• [WORK ORDER]:
What is needed is an exact copy of every line from the one with "Expand dropdown arrow next to imgur.com URL" to the end of the entries below, without the pictures.

(PROVIDED DATA)

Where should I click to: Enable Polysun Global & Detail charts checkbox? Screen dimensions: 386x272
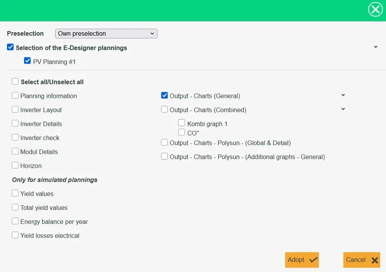click(x=164, y=142)
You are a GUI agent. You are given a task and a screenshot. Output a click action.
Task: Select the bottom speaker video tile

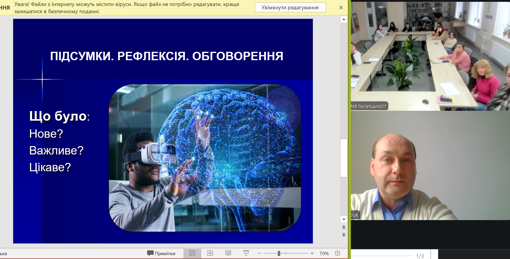tap(430, 165)
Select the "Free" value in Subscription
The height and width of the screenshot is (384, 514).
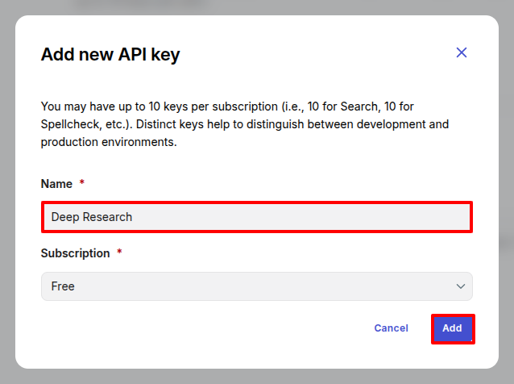tap(63, 286)
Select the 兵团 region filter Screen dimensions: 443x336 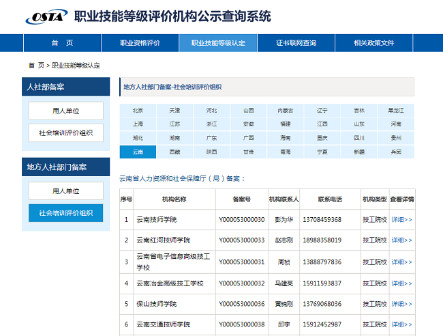click(x=396, y=152)
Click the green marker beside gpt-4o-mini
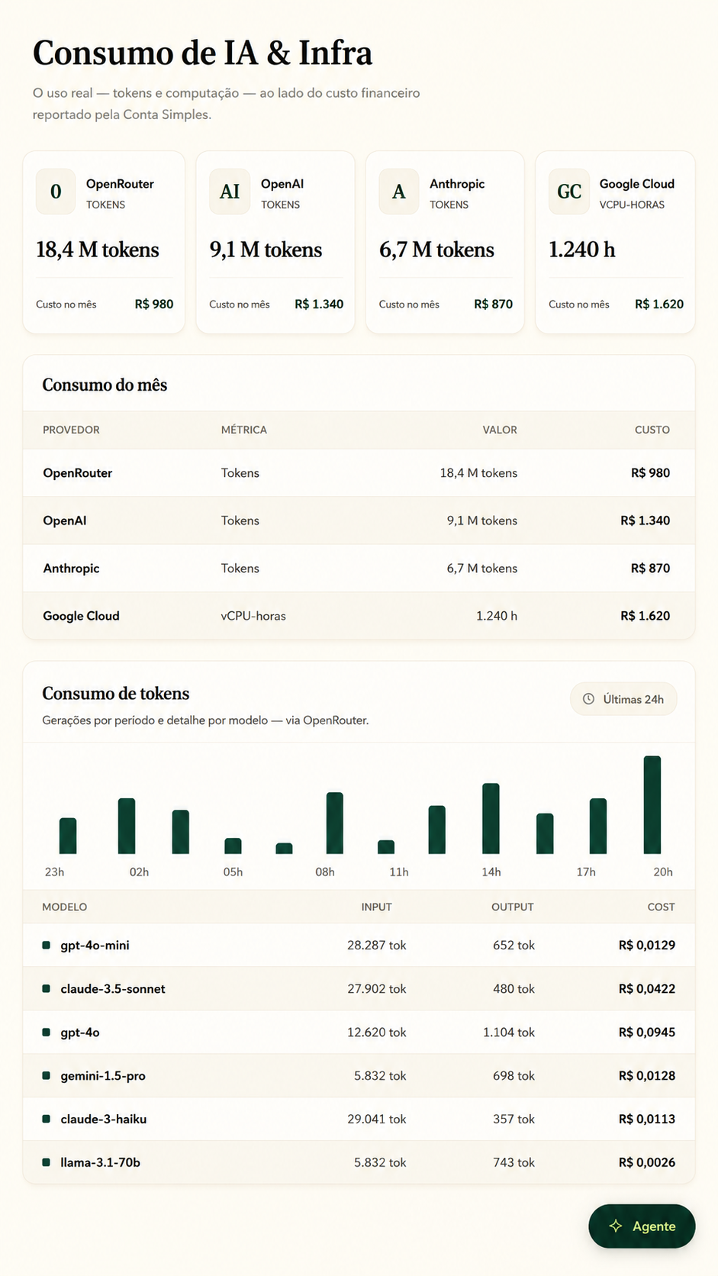Screen dimensions: 718x1276 pos(46,946)
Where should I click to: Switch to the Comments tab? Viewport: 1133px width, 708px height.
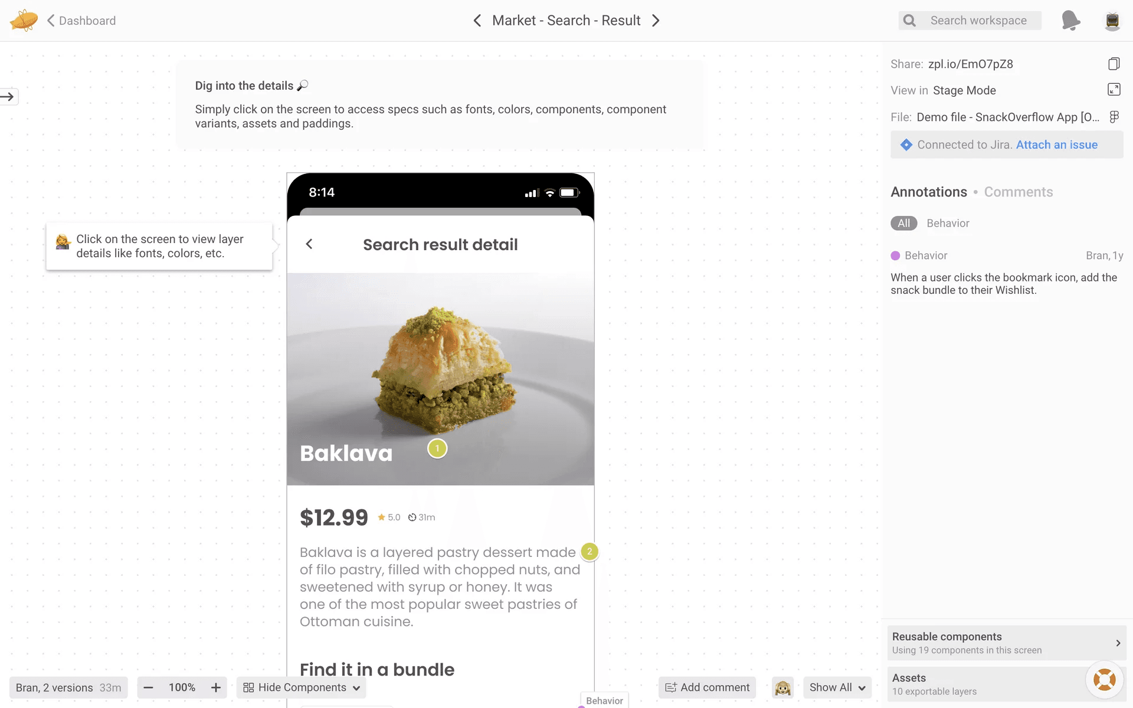(1018, 192)
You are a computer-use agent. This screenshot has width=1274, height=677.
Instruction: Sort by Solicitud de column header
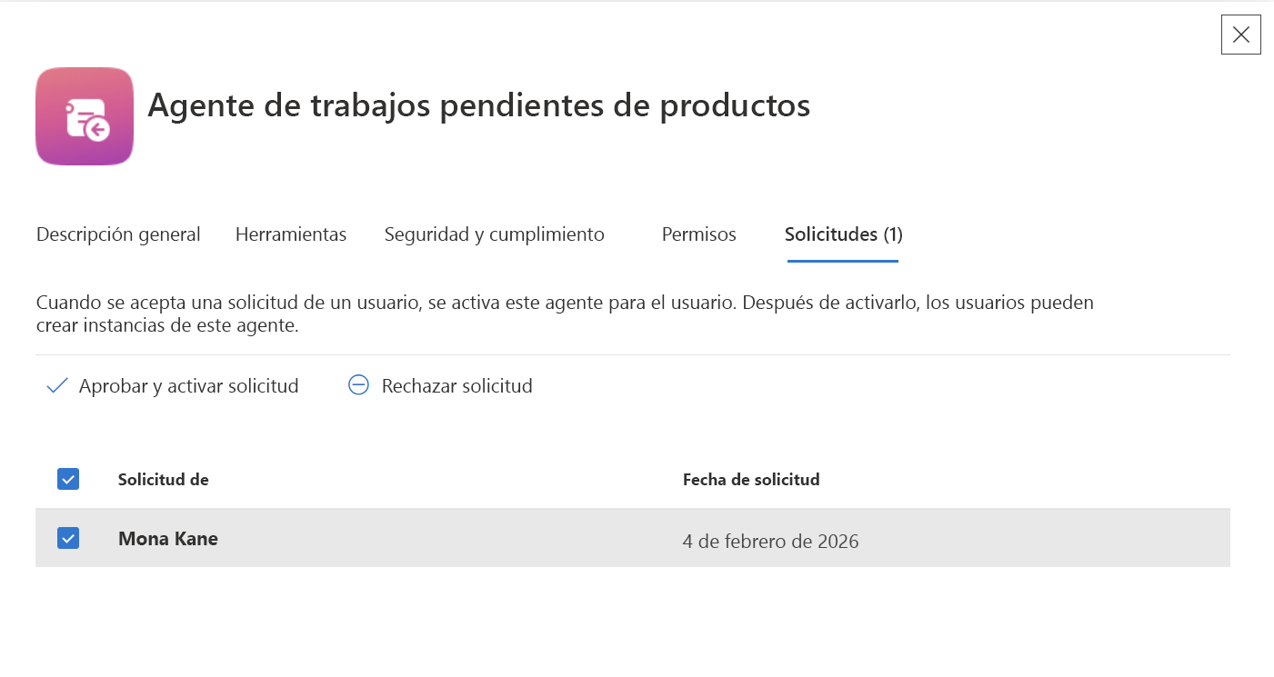pos(164,479)
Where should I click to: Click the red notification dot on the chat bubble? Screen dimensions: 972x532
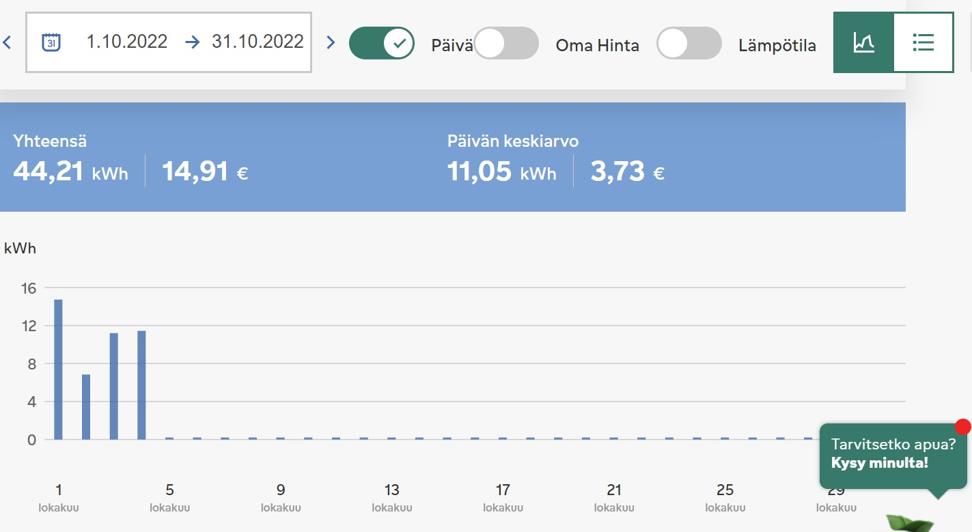[x=963, y=427]
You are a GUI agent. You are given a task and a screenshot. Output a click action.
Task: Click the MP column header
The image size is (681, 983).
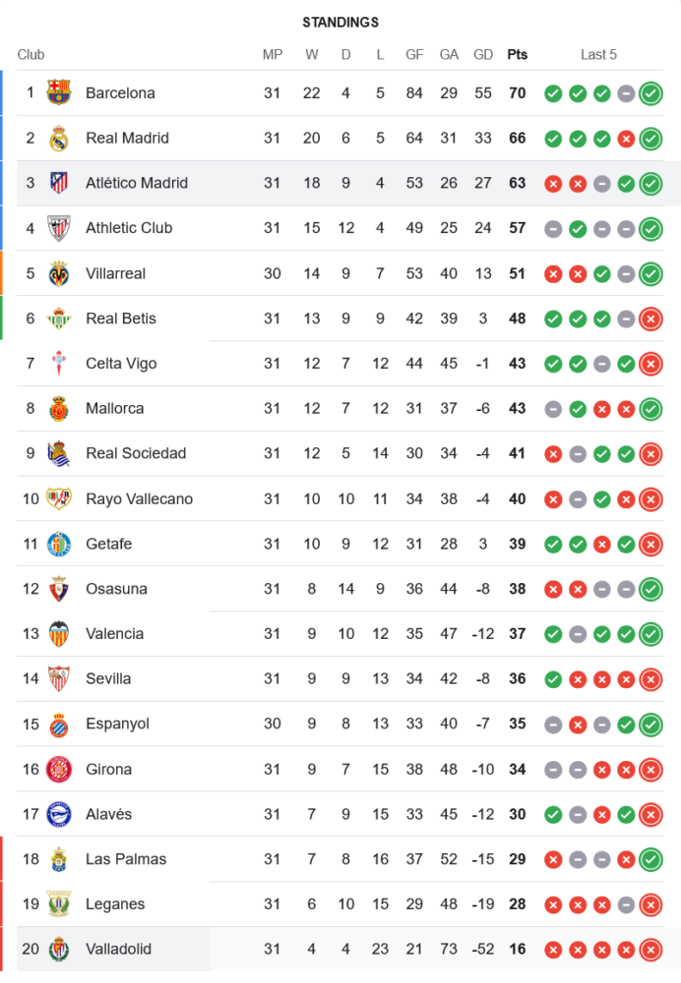coord(273,55)
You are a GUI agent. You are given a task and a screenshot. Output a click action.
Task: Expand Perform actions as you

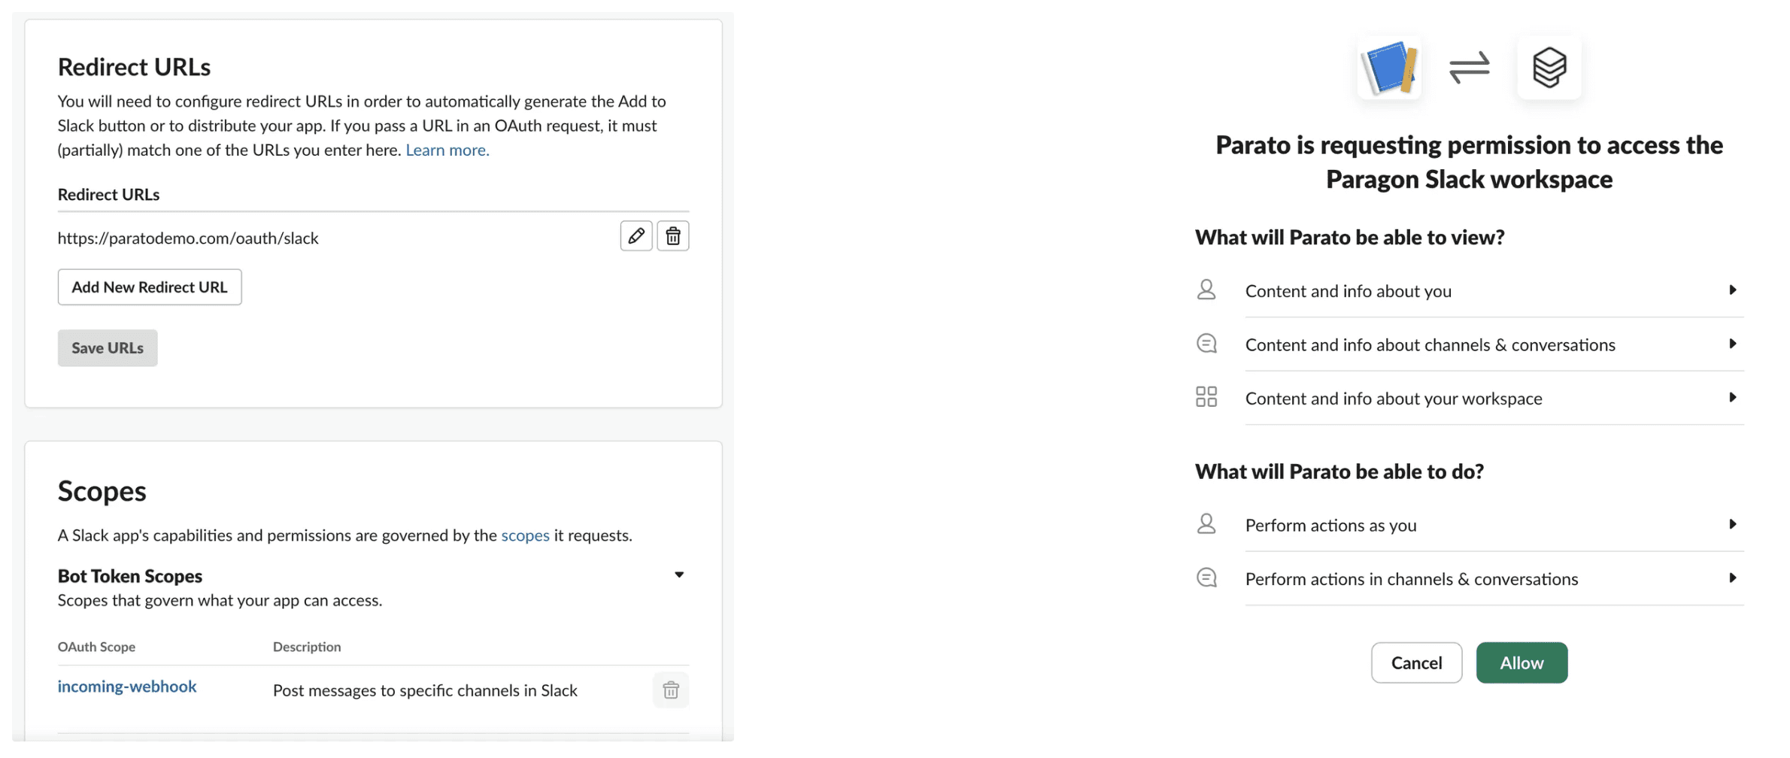[1732, 524]
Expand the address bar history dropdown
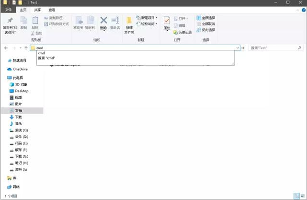The width and height of the screenshot is (307, 200). [238, 48]
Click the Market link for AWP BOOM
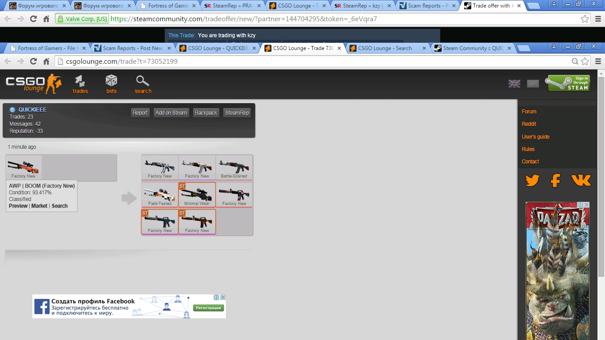 pyautogui.click(x=39, y=206)
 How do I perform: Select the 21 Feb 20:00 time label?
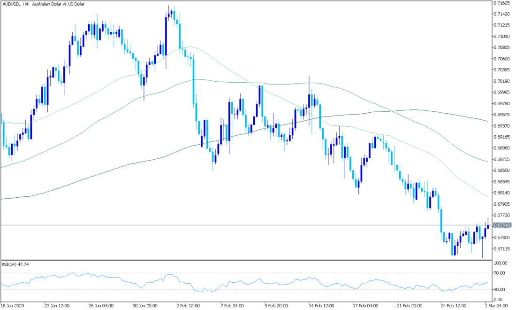(x=409, y=305)
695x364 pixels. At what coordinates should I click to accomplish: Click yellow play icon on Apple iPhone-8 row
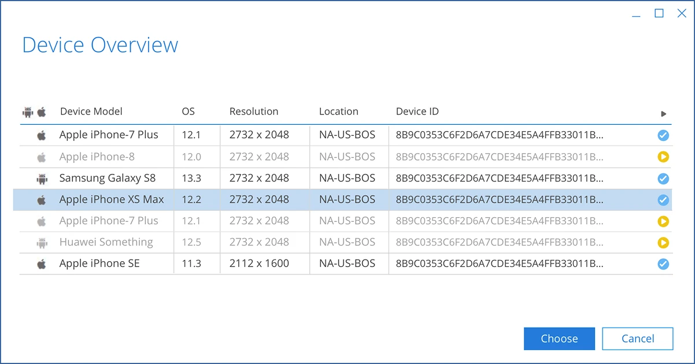coord(663,157)
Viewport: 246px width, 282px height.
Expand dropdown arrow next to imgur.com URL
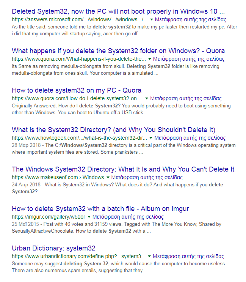tap(89, 217)
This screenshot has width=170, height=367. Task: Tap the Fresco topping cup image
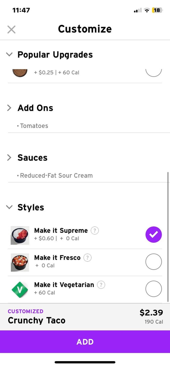20,262
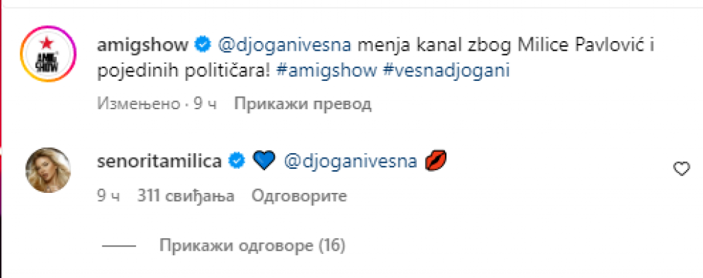Click Прикажи превод to translate the caption
Image resolution: width=703 pixels, height=278 pixels.
pyautogui.click(x=303, y=104)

(End PROVIDED DATA)

• [OUTPUT FOR THIS EXERCISE]:
Expand dropdown arrow next to imgur.com URL
tap(89, 217)
This screenshot has width=170, height=367. Task: Tap the Fresco topping cup image
20,262
Click Прикажи превод to translate the caption
Image resolution: width=703 pixels, height=278 pixels.
pyautogui.click(x=303, y=104)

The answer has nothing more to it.